--- START Document text ---
As I have posted before, IBM/Diligent requires Fibre Channel drives due to the highly I/O intensive nature of their deduplication algorithm. I recently came across a situation that provides an interesting lesson and an important data point for anyone considering IBM/Diligent technology.

A customer was backing up about 25 TB nightly and was searching for a deduplication solution. Most vendors, including IBM/Diligent, initially specified systems in the 40 – 80 TB range using SATA disk drives.

Initial pricing from all vendors was around $500k. However as discussions continued and final performance and capacity metrics were defined, the IBM/Diligent configuration changed dramatically. The system went from 64TB to 400TB resulting in a price increase of over 2x and capacity increase of 6x. The added disk capacity was not due to increased storage requirements (none of the other vendors had changed their configs) but was due to performance requirements. In short, they could not deliver the required performance with 64TB of SATA disk and were forced to include more.

The key takeaway is that if considering IBM/Diligent you must be cognizant of disk configuration. The I/O intensive nature of ProtectTier means that it is highly sensitive to disk technology and so Fibre Channel drives are the standard requirement for Diligent solutions. End users should always request Fibre Channel disk systems for the best performance and SATA configurations must be scrutinized. Appliance-based solutions can help avoid this situation by providing known disk solutions and performance guarantees.
--- END Document text ---
--- START Given records ---
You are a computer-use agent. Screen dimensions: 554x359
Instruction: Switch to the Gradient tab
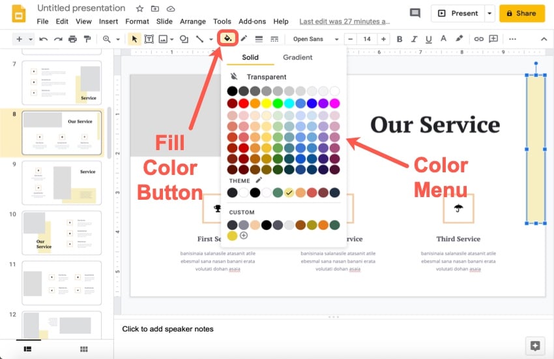[298, 57]
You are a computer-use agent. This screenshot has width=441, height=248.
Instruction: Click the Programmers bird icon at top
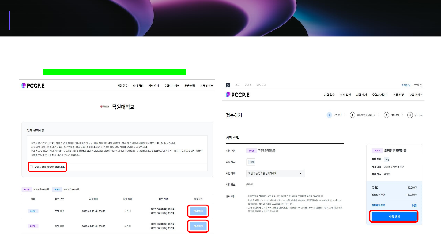pos(228,85)
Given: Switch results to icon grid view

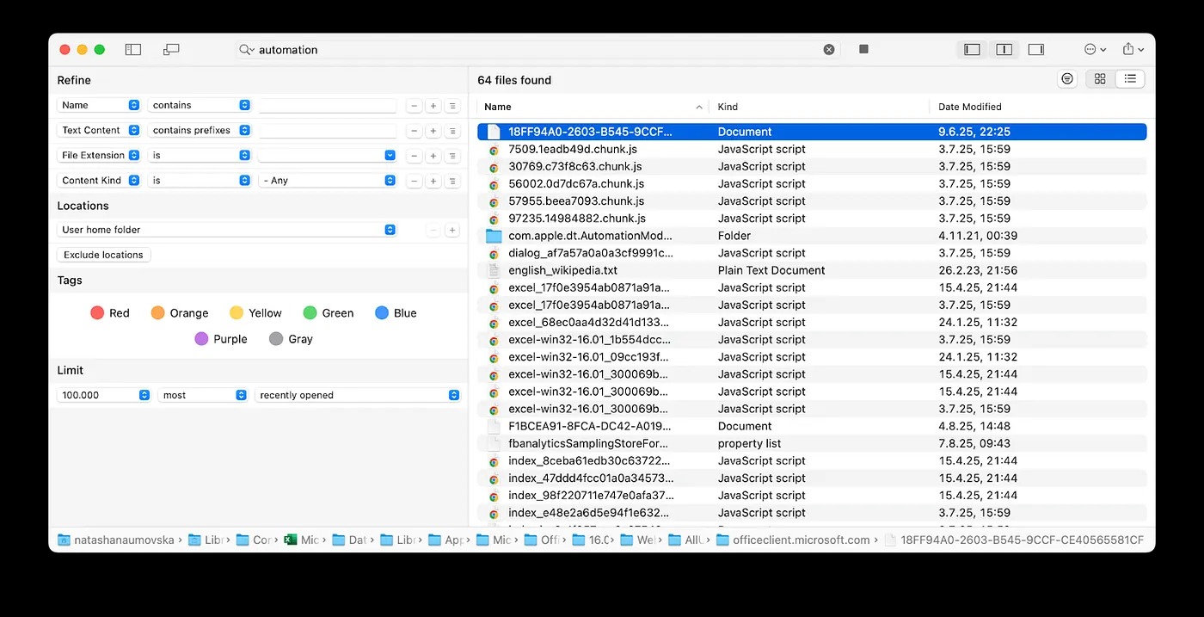Looking at the screenshot, I should click(x=1100, y=79).
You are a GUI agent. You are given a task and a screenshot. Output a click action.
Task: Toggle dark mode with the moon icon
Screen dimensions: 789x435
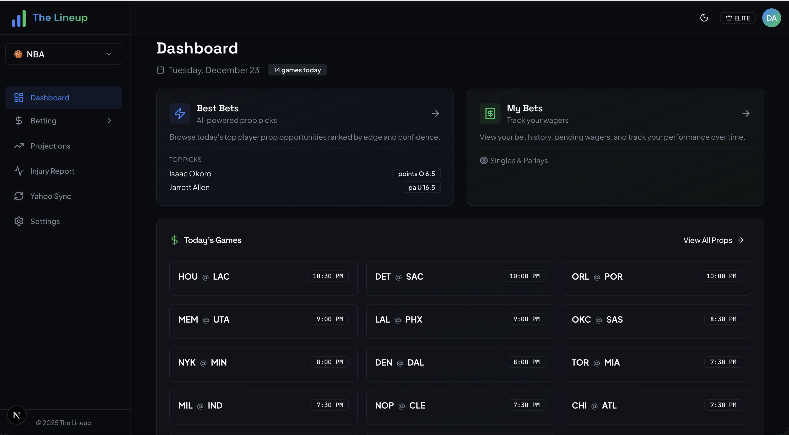[x=704, y=18]
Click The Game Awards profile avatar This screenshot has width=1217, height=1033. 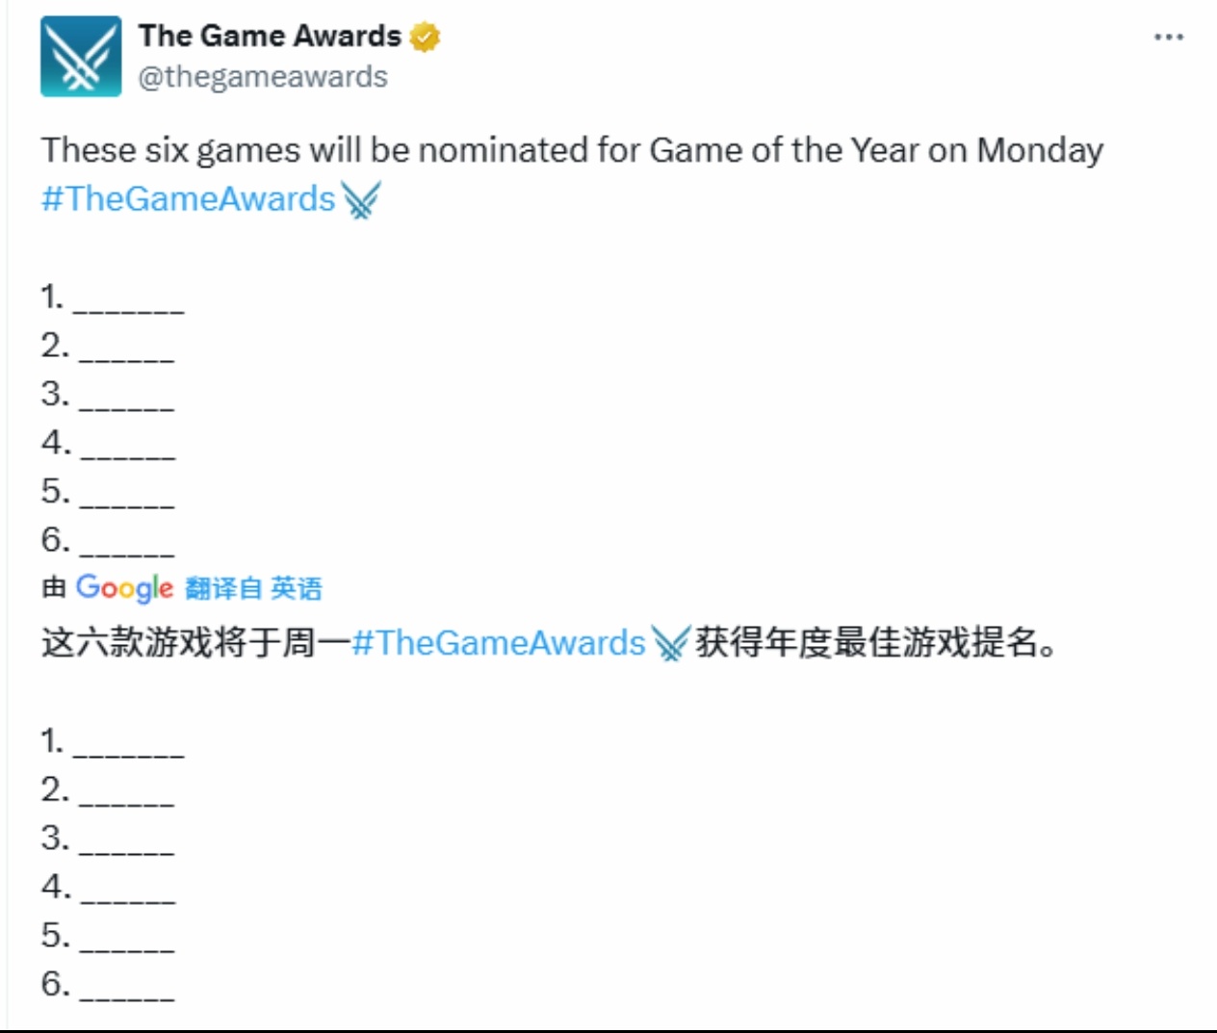click(81, 56)

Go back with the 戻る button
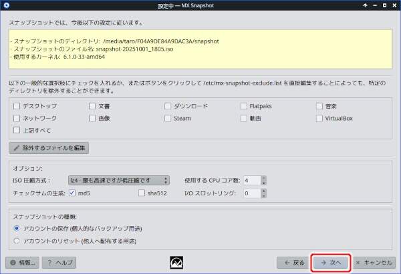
--- END Given records ---
*Written task A*.
Summarize the post on IBM/Diligent deduplication in two sentences.
*Written task B*.
Reproduce the rows from the start through the line containing "Looking at the", including that line. Leave the pictures out.

*Expected output A*.
For a customer backing up about 25 TB nightly, IBM/Diligent's deduplication configuration grew from 64TB to 400TB of disk, more than doubling the price. This happened because the system could not deliver the required performance on SATA drives, which shows that buyers must watch the disk configuration and should request Fibre Channel systems.

*Expected output B*.
You are a computer-use agent. Screen dimensions: 554x359
Instruction: Switch to the Gradient tab
[298, 57]
You are a computer-use agent. This screenshot has width=441, height=248.
Instruction: Click the Programmers bird icon at top
pos(228,85)
Given: Switch results to icon grid view

Looking at the screenshot, I should click(x=1100, y=79).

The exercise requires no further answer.